悪いところが見つかったら、たとえ症状が無くても全ての歯を治療します。同時に悪くなった原因を調べ、原因の除去をします。治療が終了し、歯石もきれいに取って歯磨き指導も受けたら、メインテナンスに入ります。

「予防の切り札、PMTC
PMTCとは、「専門家による機械的な歯の清掃」の略語です。30年以上前、スウェーデンも今の日本と同じ虫歯大国でした。しかし、PMTCを取り入れることにより、虫歯は激減し、今では虫歯の治療を受けた人を探す事がむずかしいほどです。日本から研修に行った歯科衛生士のお口の中を見て、子供が泣き出したという逸話があるほどです。つまり、スウェーデンの子供は、歯に金属が詰めてあるのを見てびっくりしたのです。そんな人、見たことがなかったのですね。それほど虫歯が少ないのです。
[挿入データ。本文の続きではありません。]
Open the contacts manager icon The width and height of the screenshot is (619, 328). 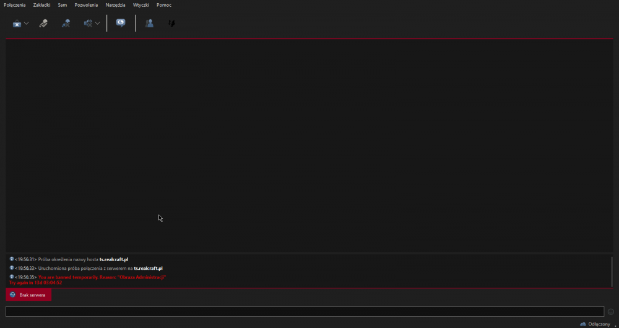coord(149,24)
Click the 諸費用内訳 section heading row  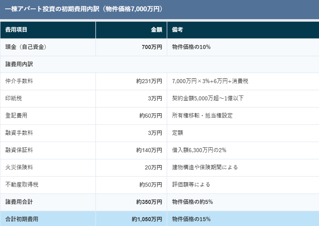click(x=19, y=64)
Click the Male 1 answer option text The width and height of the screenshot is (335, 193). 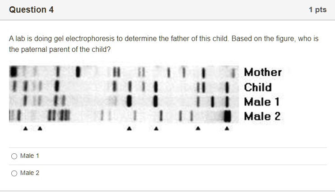tap(30, 156)
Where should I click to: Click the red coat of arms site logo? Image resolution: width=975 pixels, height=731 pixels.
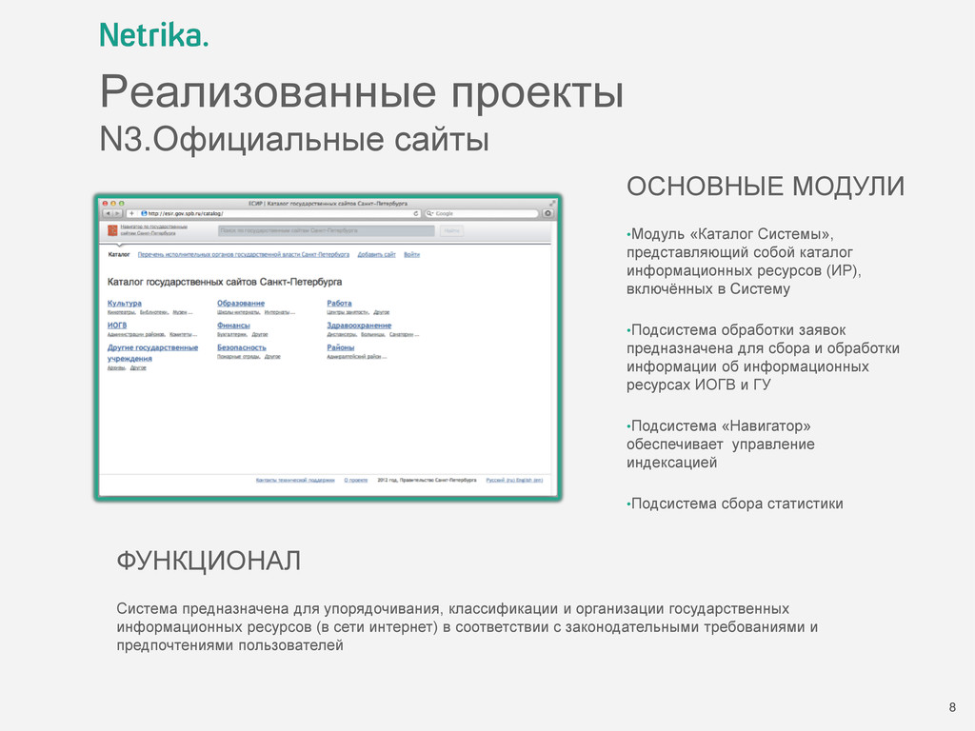click(112, 230)
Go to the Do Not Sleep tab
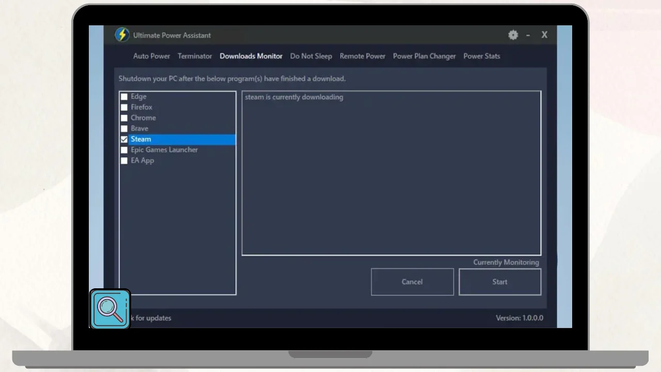Screen dimensions: 661x372 [311, 56]
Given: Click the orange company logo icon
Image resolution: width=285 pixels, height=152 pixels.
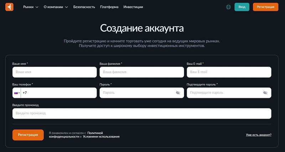Looking at the screenshot, I should [9, 7].
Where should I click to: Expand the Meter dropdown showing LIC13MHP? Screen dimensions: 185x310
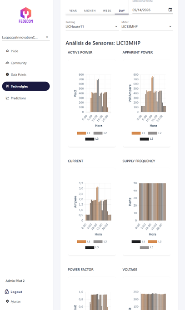pyautogui.click(x=147, y=26)
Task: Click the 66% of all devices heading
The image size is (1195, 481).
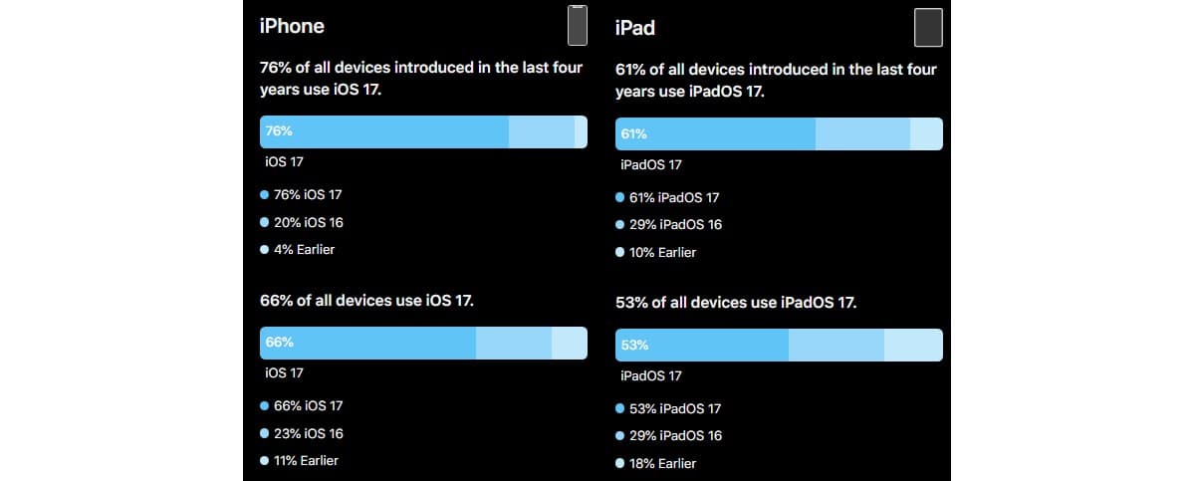Action: 366,300
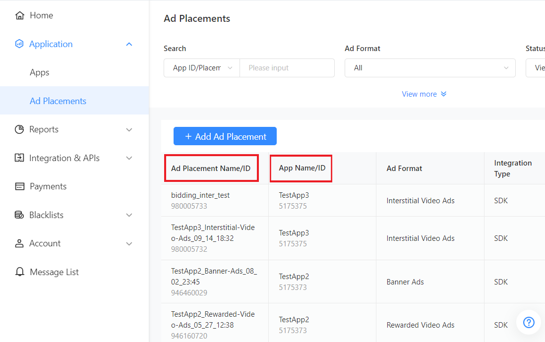Click the Blacklists database icon
545x342 pixels.
click(19, 215)
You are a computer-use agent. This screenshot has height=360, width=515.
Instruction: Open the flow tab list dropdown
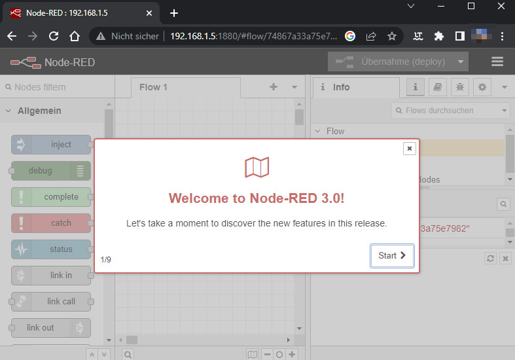click(294, 87)
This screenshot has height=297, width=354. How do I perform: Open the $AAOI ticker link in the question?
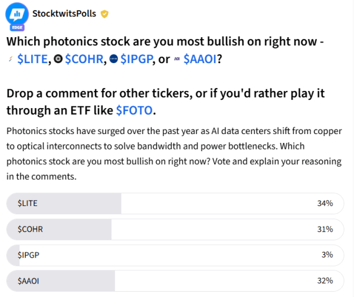pyautogui.click(x=200, y=59)
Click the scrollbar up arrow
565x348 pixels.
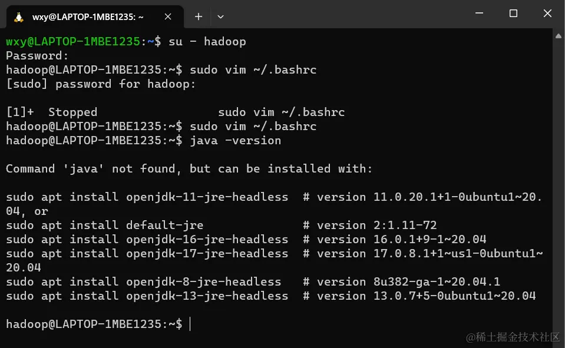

PMTCこそ、一生歯の悩みから開放される切り札なのです。

「一生懸命磨いても、なぜまた虫歯になるのか」
かなり一生懸命磨く人でも。40パーセント近くは磨き残しが出ると言われています。そして、いつも同じところが磨けない為、その部分は磨いていないのと同じことになるのです。ですから、そこからまた虫歯になったり歯周病が進行したりするのです。

「二度と虫歯にならないために」
普段の歯磨きで取れない汚れを、月に一回、専門家の手によってクリーニングしてもらいましょう。特殊な器械を使って、歯の隅々まできれいにします。統計的に、PMTCを受けている方は、約98パーセントの割合で虫歯が予防できることがわかっています。定期的なお口の清掃は、虫歯予防、歯周病予防、口臭予防などに劇的な効果があります。虫歯になってから治すと経済的にも身体的にも大変な負担になり、時間も多くかかります。月に一回、わずか30分のPMTCを受けるだけで、お口の悩みから開放されるのです。PMTCは、保険で受けられますので費用負担もわずかですみます。